Targeting oxidative stress and inflammation could be a new therapeutic approach to diabetes since conventional insulin therapy does not allow protection of the liver from chronic diabetes effects, according to a new study.

Subcutaneous insulin infusion is the gold standard for type 1 diabetic patient therapy. The subcutaneous route is less physiological than intraperitoneal administration, and may induce glycemic variability in some patients, which is a powerful enhancer of reactive oxygen species (ROS) production. Oxidative stress plays a role in diabetes and its complications, but has not been fully characterized, especially in the liver, the target organ for insulin sensitivity.

Long-term insulin delivery can reduce blood glucose variability in diabetic patients, stated the researchers, led by Stéphanie Dal of the University of Strasbourg in Strasbourg, France. They observed the rapid increase of hepatic oxidative stress and inflammation biomarkers, which is associated with drastic decrease of glycogen storage and protein synthesis, in a diabetic rat model.

The researchers published their results in Experimental Biology and Medicine.

Hepatic injury was determined through the measurement of glycogen content, ROS production, and macrophage infiltration. Liver oxidative stress status was evaluated through the measurement of superoxide dismutase (SOD), catalase (CAT), and nicotinamide adenine dinucleotide phosphate-oxidase (NADPH oxidase) expression, and mitogen-activated protein kinase (MAPK) activation.

They found that induction of diabetes led to increased plasma oxidative stress and inflammation. Also, ROS production and macrophage infiltration increased in addition to SOD, CAT, and NADPH oxidase expression.

“Intensive insulin therapy improved metabolic control in diabetic animals as seen by a restoration of hepatic glycogen, plasma IGF-1 levels, and a decrease in plasma oxidative stress,” they stated. However, insulin treatment did not result in a decrease in acute inflammation.

“These results suggest that the onset of diabetes induces liver oxidative stress and inflammation, and that subcutaneous insulin administration cannot completely reverse these changes,” the researchers stated.

Under physiological conditions, an endogenous antioxidant system ensures the oxidative balance. Host survival depends upon the ability of cells and tissues to adapt to or resist the stress and repair or remove damaged molecules and cells.

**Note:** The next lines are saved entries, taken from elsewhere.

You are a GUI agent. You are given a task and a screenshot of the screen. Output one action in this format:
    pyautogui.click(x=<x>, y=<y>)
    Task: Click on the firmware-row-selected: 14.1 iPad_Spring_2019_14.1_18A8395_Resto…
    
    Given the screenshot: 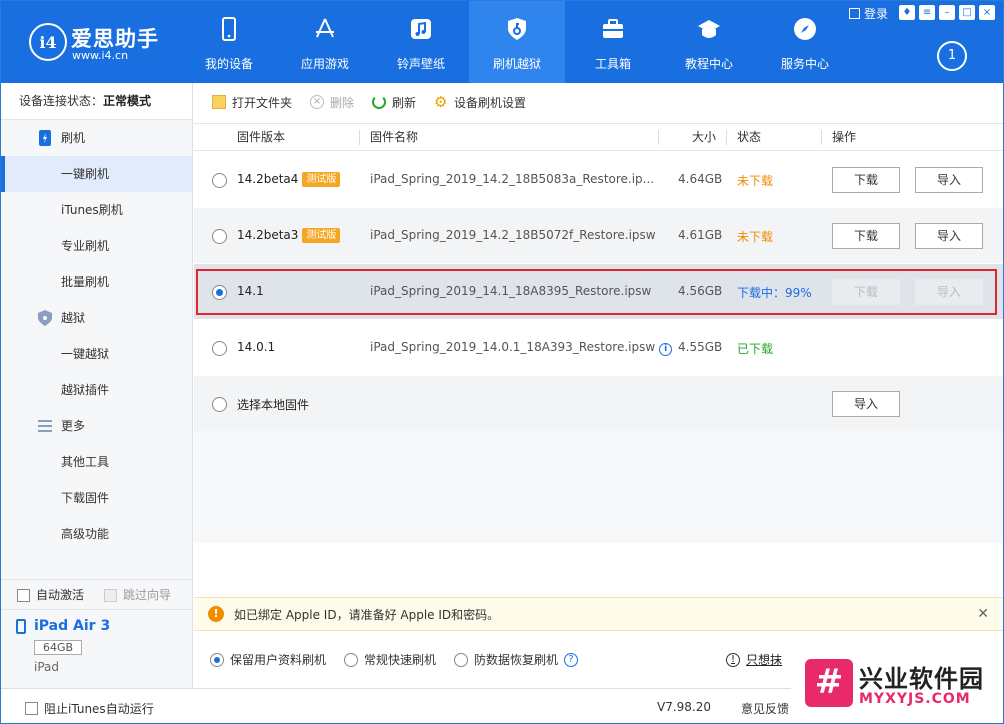 What is the action you would take?
    pyautogui.click(x=598, y=292)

Continuous administration of insulin subcutaneously, using an osmotic mini-pump, rapidly decreased oxidative stress in liver and plasma, but failed after longer diabetes status. Also, hepatic and systemic inflammation was not prevented and there was a high variability of glycogen content.

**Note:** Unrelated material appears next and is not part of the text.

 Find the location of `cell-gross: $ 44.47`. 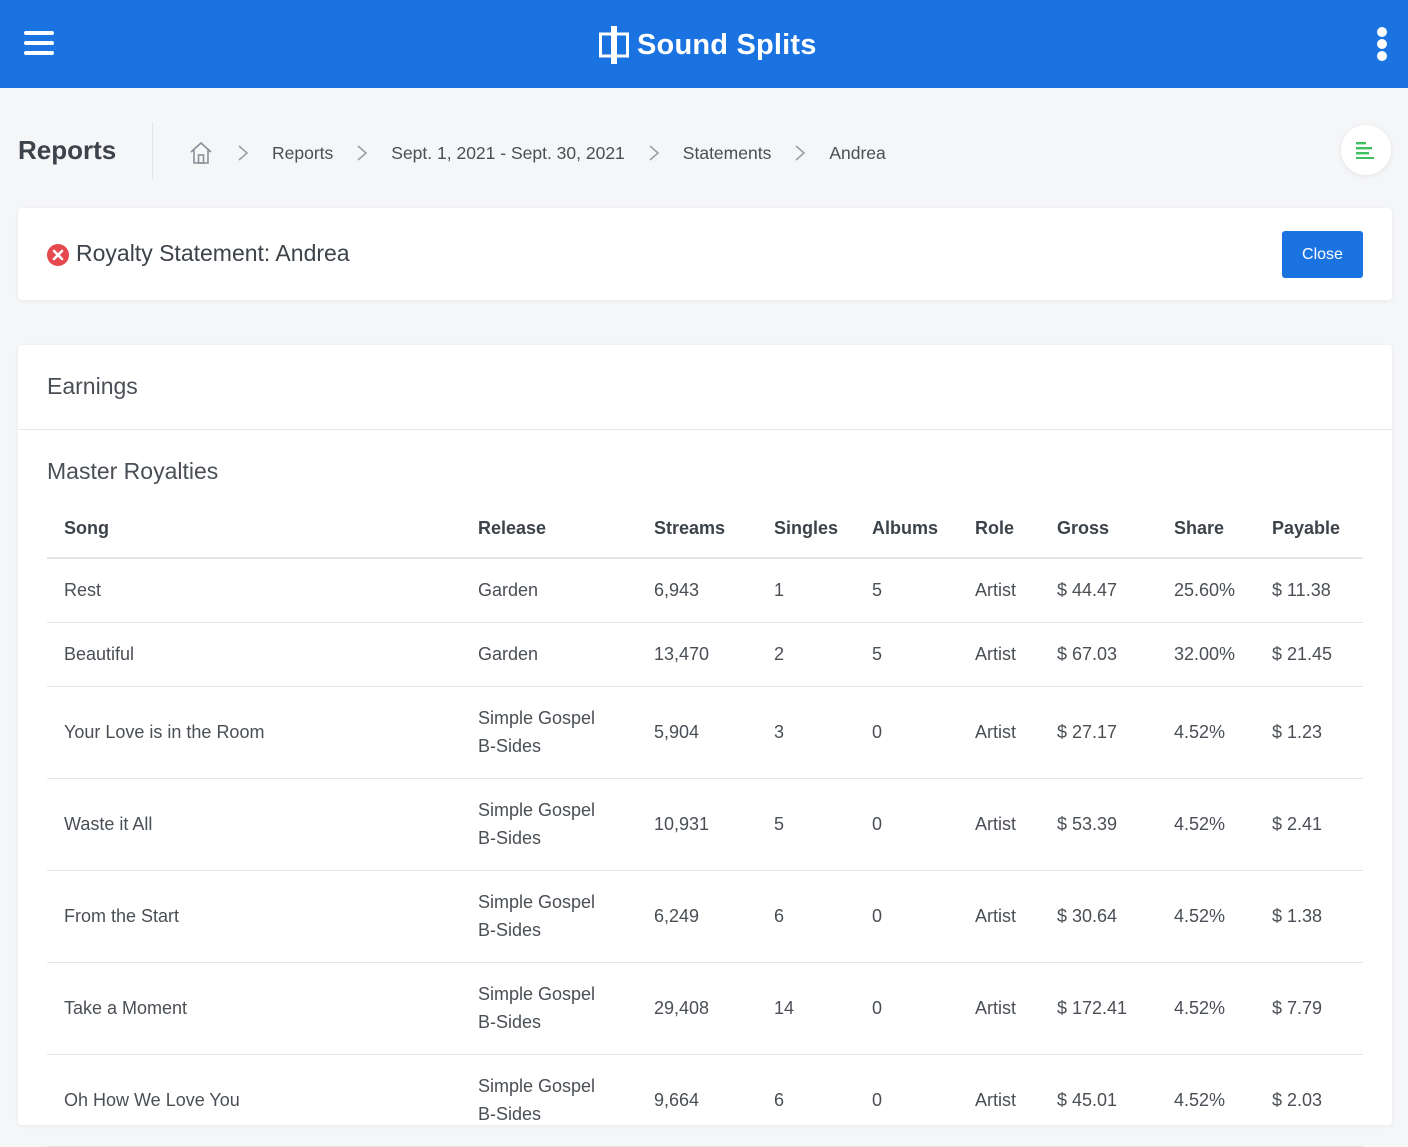

cell-gross: $ 44.47 is located at coordinates (1098, 590).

Subcutaneous insulin infusion was not able to preserve the balance of anti-oxidant and pro-oxidant species. “Favoring a more physiological pathway for insulin administration would be a real advantage for better glycemic control, preserving organs from glucotoxicity-induced disorders and oxidative stress,” the researchers stated.

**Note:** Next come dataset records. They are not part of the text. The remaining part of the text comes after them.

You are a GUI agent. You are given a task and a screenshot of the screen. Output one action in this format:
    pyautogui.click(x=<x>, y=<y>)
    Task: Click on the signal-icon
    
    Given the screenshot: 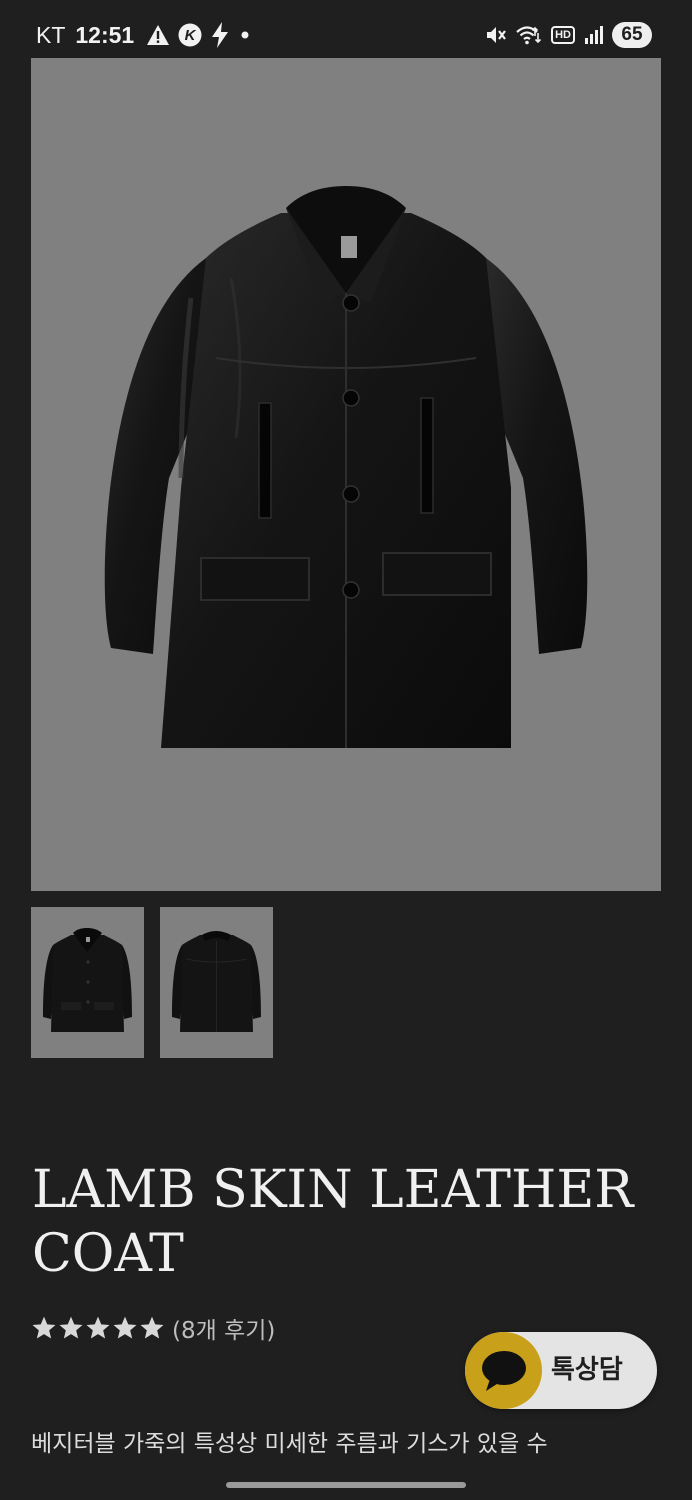 What is the action you would take?
    pyautogui.click(x=594, y=35)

Dr. Steven R. Goodman, Editor-in-Chief of Experimental Biology and Medicine, stated that these results support for the first time “the need for consideration of combining insulin with therapeutics directed towards inflammation and oxidative stress for diabetics.”

Reference: Dal S, et al. Oxidative stress status and liver tissue defenses in diabetic rats during intensive subcutaneous insulin therapy. Exp Biol Med (Maywood). 2016 Jan;241(2):184-192.